On a rien laissé, pensa Morris. Je suis pas débile. Et je suis pas un homo avec rien que de la gueule et pas de couilles, non plus.

« Peut-être qu’on pourra en reparler un jour, dit Andy, mais ça sera dans très longtemps, et seulement si tu te fais pas choper. » Il se leva. « En attendant, t’approche pas de moi, ou je me charge d’appeler la police moi-même. »

Il s’éloigna d’un pas rapide, tête baissée, sans se retourner.

Morris resta assis. La jolie serveuse revint lui demander s’il lui fallait autre chose. Il secoua la tête. Quand elle s’éloigna, il ramassa le sac contenant le carnet et s’éloigna lui aussi. Dans la direction opposée.

Il savait ce qu’était le sophisme pathétique, bien sûr — la nature faisant écho aux sentiments humains —, et c’était pour lui le tour de passe-passe facile des écrivains médiocres pour suggérer l’état d’âme de leurs personnages, mais aujourd’hui, ça semblait coller. Le soleil éclatant du matin avait tout à la fois reflété et amplifié son sentiment d’allégresse, mais à midi, ce soleil n’était plus qu’un cercle blafard derrière un voile de nuages, et vers trois heures de l’après-midi, alors que ses inquiétudes se multipliaient, le temps s’assombrit et il se mit à bruiner.

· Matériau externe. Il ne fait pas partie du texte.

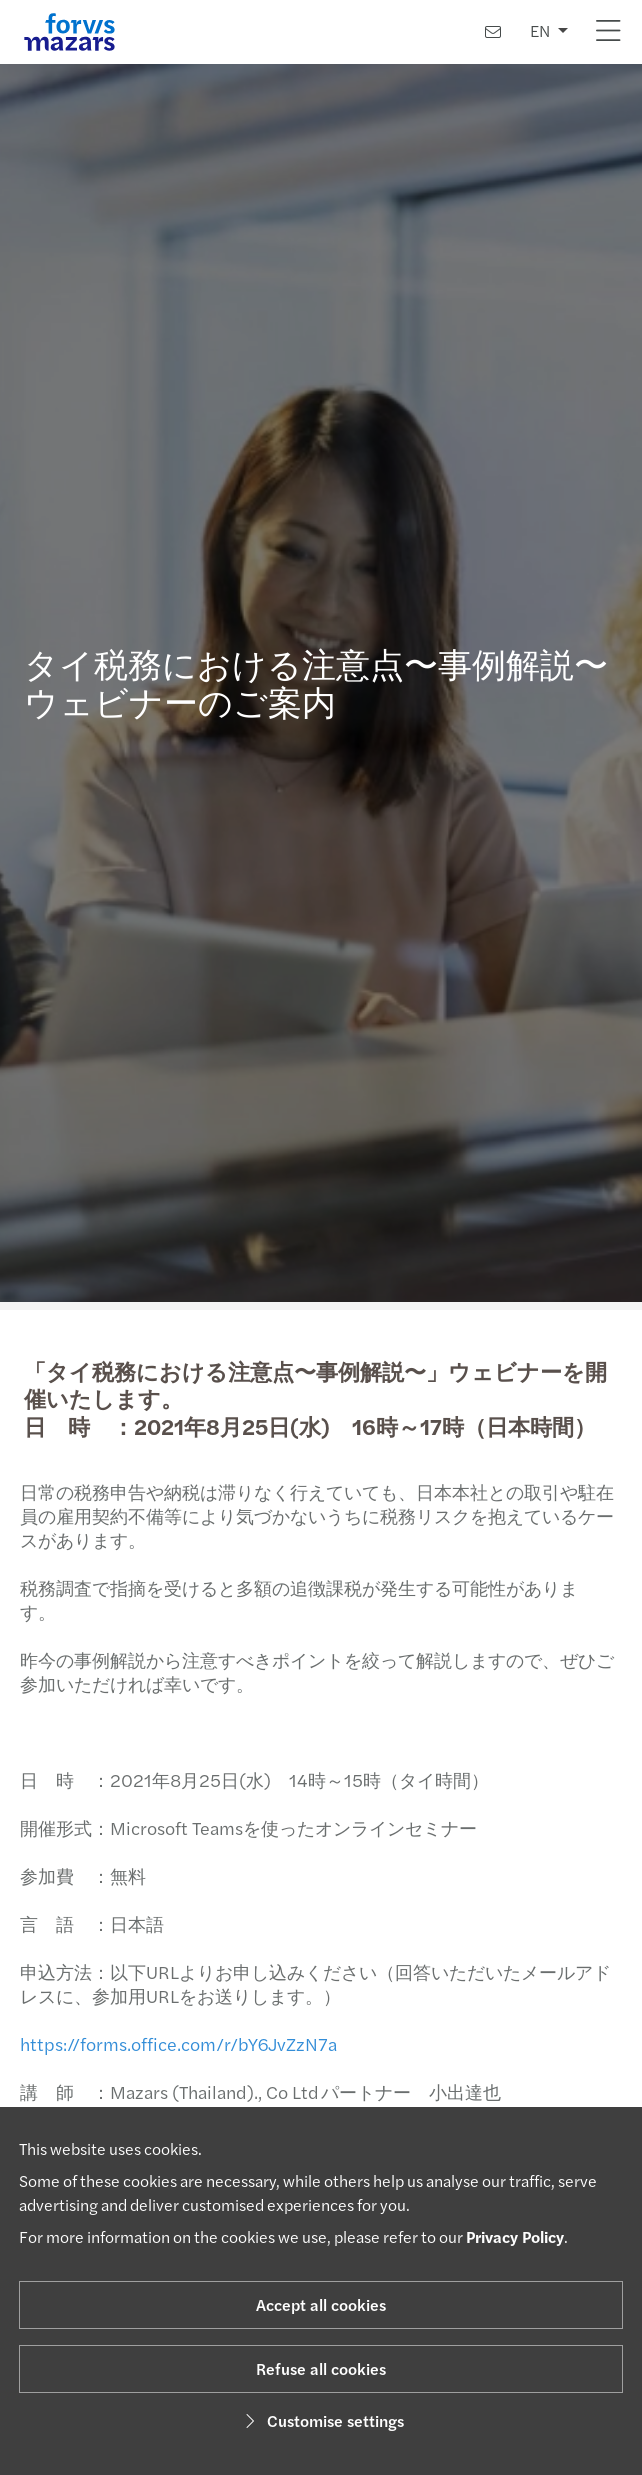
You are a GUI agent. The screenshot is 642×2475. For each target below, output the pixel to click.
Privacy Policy (515, 2236)
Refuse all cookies (321, 2368)
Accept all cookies (321, 2304)
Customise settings (321, 2420)
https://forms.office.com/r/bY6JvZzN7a (170, 2043)
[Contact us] (493, 31)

Il conduisit la Biscayne jusqu’au centre commercial près de l’aéroport, sans cesse à l’affût de voitures de police. Quand l’une d’elles surgit en vrombissant derrière lui sur Airline Boulevard, gyrophare bleu allumé, son estomac se glaça et son cœur sembla lui remonter dans la gorge. Lorsque le véhicule le doubla sans ralentir, il n’en éprouva aucun soulagement.

Il alluma la radio et trouva un bulletin d’informations sur BAM-100. La nouvelle du jour était une conférence de paix à Camp David entre Sadate et Begin (ouais, comme si ça risquait d’arriver, pensa Morris distraitement) mais la suivante concernait le meurtre du célèbre écrivain américain John Rothstein. La police parlait d’un « groupe de voleurs » et affirmait disposer d’un certain nombre de pistes. Probablement des conneries pour faire monter l’audience.